What you will do: Reproduce every line of the listing below word for word.

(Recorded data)
━━━━━━━━━━━━━━━━

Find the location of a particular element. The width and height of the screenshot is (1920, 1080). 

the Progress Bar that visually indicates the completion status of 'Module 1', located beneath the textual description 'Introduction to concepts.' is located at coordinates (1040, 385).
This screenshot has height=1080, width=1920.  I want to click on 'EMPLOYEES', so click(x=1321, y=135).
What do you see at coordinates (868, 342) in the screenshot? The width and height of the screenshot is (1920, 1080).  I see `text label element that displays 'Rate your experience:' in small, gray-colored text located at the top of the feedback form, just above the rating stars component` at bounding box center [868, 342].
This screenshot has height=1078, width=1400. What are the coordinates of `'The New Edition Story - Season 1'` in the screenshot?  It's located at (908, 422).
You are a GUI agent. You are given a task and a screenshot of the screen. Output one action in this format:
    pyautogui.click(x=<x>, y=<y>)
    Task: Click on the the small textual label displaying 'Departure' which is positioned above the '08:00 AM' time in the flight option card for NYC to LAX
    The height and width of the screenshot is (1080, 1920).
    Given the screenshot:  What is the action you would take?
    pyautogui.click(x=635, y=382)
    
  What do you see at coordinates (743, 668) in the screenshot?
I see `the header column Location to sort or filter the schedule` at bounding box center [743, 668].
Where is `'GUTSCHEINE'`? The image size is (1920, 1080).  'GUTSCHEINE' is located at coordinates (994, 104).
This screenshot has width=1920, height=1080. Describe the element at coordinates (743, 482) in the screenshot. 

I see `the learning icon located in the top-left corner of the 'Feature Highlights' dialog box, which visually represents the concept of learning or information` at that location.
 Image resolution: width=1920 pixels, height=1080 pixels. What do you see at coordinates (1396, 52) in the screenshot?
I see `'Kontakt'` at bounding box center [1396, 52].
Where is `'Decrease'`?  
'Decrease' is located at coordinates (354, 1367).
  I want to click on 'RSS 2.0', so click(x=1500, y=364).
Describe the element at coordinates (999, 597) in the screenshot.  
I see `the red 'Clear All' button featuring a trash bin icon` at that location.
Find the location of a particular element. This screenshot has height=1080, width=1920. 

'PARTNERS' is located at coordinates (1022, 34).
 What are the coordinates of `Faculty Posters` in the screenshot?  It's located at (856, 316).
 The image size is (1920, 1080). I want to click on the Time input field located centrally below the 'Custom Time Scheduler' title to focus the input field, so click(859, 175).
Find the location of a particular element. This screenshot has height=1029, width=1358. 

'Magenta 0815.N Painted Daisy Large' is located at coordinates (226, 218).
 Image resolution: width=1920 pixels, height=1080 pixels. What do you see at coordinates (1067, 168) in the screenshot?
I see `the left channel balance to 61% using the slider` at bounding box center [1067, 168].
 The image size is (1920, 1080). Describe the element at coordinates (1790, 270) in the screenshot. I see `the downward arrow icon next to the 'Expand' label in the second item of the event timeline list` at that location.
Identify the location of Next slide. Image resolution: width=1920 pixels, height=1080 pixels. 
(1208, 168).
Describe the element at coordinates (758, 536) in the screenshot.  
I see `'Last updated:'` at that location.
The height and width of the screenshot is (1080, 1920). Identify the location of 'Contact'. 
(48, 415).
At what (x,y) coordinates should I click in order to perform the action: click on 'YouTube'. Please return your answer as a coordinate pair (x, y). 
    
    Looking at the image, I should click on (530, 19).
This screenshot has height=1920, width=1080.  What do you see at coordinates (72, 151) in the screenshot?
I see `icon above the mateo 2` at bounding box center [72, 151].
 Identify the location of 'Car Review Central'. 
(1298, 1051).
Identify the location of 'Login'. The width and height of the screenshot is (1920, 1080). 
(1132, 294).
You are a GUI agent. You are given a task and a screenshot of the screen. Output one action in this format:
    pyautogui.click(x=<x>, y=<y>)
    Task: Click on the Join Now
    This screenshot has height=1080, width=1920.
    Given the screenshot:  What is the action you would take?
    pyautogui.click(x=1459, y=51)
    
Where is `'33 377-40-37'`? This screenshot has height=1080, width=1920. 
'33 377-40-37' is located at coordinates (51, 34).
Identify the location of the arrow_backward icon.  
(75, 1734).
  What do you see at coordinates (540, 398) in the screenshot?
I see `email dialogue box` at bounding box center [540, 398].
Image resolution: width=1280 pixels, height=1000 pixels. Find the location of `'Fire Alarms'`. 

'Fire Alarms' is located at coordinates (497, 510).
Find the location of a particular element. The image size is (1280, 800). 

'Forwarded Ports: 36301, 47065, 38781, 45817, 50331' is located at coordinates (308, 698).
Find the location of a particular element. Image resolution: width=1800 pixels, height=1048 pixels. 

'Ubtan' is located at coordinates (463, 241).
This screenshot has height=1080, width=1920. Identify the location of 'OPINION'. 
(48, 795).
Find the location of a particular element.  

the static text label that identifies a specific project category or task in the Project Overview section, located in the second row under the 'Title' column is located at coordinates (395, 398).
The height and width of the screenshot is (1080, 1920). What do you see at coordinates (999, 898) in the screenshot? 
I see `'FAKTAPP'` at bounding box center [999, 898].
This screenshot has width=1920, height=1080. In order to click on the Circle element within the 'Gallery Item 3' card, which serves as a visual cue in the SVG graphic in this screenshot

━━━━━━━━━━━━━━━━

Task solution:
Find the location of a particular element. The width and height of the screenshot is (1920, 1080). 

the Progress Bar that visually indicates the completion status of 'Module 1', located beneath the textual description 'Introduction to concepts.' is located at coordinates (1040, 385).
This screenshot has height=1080, width=1920.  I want to click on 'EMPLOYEES', so click(x=1321, y=135).
What do you see at coordinates (868, 342) in the screenshot? The width and height of the screenshot is (1920, 1080).  I see `text label element that displays 'Rate your experience:' in small, gray-colored text located at the top of the feedback form, just above the rating stars component` at bounding box center [868, 342].
This screenshot has height=1078, width=1400. What are the coordinates of `'The New Edition Story - Season 1'` in the screenshot?  It's located at (908, 422).
You are a GUI agent. You are given a task and a screenshot of the screen. Output one action in this format:
    pyautogui.click(x=<x>, y=<y>)
    Task: Click on the the small textual label displaying 'Departure' which is positioned above the '08:00 AM' time in the flight option card for NYC to LAX
    The height and width of the screenshot is (1080, 1920).
    Given the screenshot:  What is the action you would take?
    pyautogui.click(x=635, y=382)
    
  What do you see at coordinates (743, 668) in the screenshot?
I see `the header column Location to sort or filter the schedule` at bounding box center [743, 668].
Where is `'GUTSCHEINE'`? The image size is (1920, 1080).  'GUTSCHEINE' is located at coordinates (994, 104).
This screenshot has width=1920, height=1080. Describe the element at coordinates (743, 482) in the screenshot. 

I see `the learning icon located in the top-left corner of the 'Feature Highlights' dialog box, which visually represents the concept of learning or information` at that location.
 Image resolution: width=1920 pixels, height=1080 pixels. What do you see at coordinates (1396, 52) in the screenshot?
I see `'Kontakt'` at bounding box center [1396, 52].
Where is `'Decrease'`?  
'Decrease' is located at coordinates (354, 1367).
  I want to click on 'RSS 2.0', so click(x=1500, y=364).
Describe the element at coordinates (999, 597) in the screenshot.  
I see `the red 'Clear All' button featuring a trash bin icon` at that location.
Find the location of a particular element. This screenshot has height=1080, width=1920. 

'PARTNERS' is located at coordinates (1022, 34).
 What are the coordinates of `Faculty Posters` in the screenshot?  It's located at (856, 316).
 The image size is (1920, 1080). I want to click on the Time input field located centrally below the 'Custom Time Scheduler' title to focus the input field, so click(859, 175).
Find the location of a particular element. This screenshot has height=1029, width=1358. 

'Magenta 0815.N Painted Daisy Large' is located at coordinates (226, 218).
 Image resolution: width=1920 pixels, height=1080 pixels. What do you see at coordinates (1067, 168) in the screenshot?
I see `the left channel balance to 61% using the slider` at bounding box center [1067, 168].
 The image size is (1920, 1080). Describe the element at coordinates (1790, 270) in the screenshot. I see `the downward arrow icon next to the 'Expand' label in the second item of the event timeline list` at that location.
Identify the location of Next slide. Image resolution: width=1920 pixels, height=1080 pixels. 
(1208, 168).
Describe the element at coordinates (758, 536) in the screenshot.  
I see `'Last updated:'` at that location.
The height and width of the screenshot is (1080, 1920). Identify the location of 'Contact'. 
(48, 415).
At what (x,y) coordinates should I click in order to perform the action: click on 'YouTube'. Please return your answer as a coordinate pair (x, y). 
    
    Looking at the image, I should click on (530, 19).
This screenshot has height=1920, width=1080.  What do you see at coordinates (72, 151) in the screenshot?
I see `icon above the mateo 2` at bounding box center [72, 151].
 Identify the location of 'Car Review Central'. 
(1298, 1051).
Identify the location of 'Login'. The width and height of the screenshot is (1920, 1080). 
(1132, 294).
You are a GUI agent. You are given a task and a screenshot of the screen. Output one action in this format:
    pyautogui.click(x=<x>, y=<y>)
    Task: Click on the Join Now
    This screenshot has height=1080, width=1920.
    Given the screenshot:  What is the action you would take?
    pyautogui.click(x=1459, y=51)
    
Where is `'33 377-40-37'`? This screenshot has height=1080, width=1920. 
'33 377-40-37' is located at coordinates (51, 34).
Identify the location of the arrow_backward icon.  
(75, 1734).
  What do you see at coordinates (540, 398) in the screenshot?
I see `email dialogue box` at bounding box center [540, 398].
Image resolution: width=1280 pixels, height=1000 pixels. Find the location of `'Fire Alarms'`. 

'Fire Alarms' is located at coordinates (497, 510).
Find the location of a particular element. The image size is (1280, 800). 

'Forwarded Ports: 36301, 47065, 38781, 45817, 50331' is located at coordinates (308, 698).
Find the location of a particular element. Image resolution: width=1800 pixels, height=1048 pixels. 

'Ubtan' is located at coordinates (463, 241).
This screenshot has height=1080, width=1920. Identify the location of 'OPINION'. 
(48, 795).
Find the location of a particular element.  

the static text label that identifies a specific project category or task in the Project Overview section, located in the second row under the 'Title' column is located at coordinates (395, 398).
The height and width of the screenshot is (1080, 1920). What do you see at coordinates (999, 898) in the screenshot? 
I see `'FAKTAPP'` at bounding box center [999, 898].
This screenshot has width=1920, height=1080. In order to click on the Circle element within the 'Gallery Item 3' card, which serves as a visual cue in the SVG graphic in this screenshot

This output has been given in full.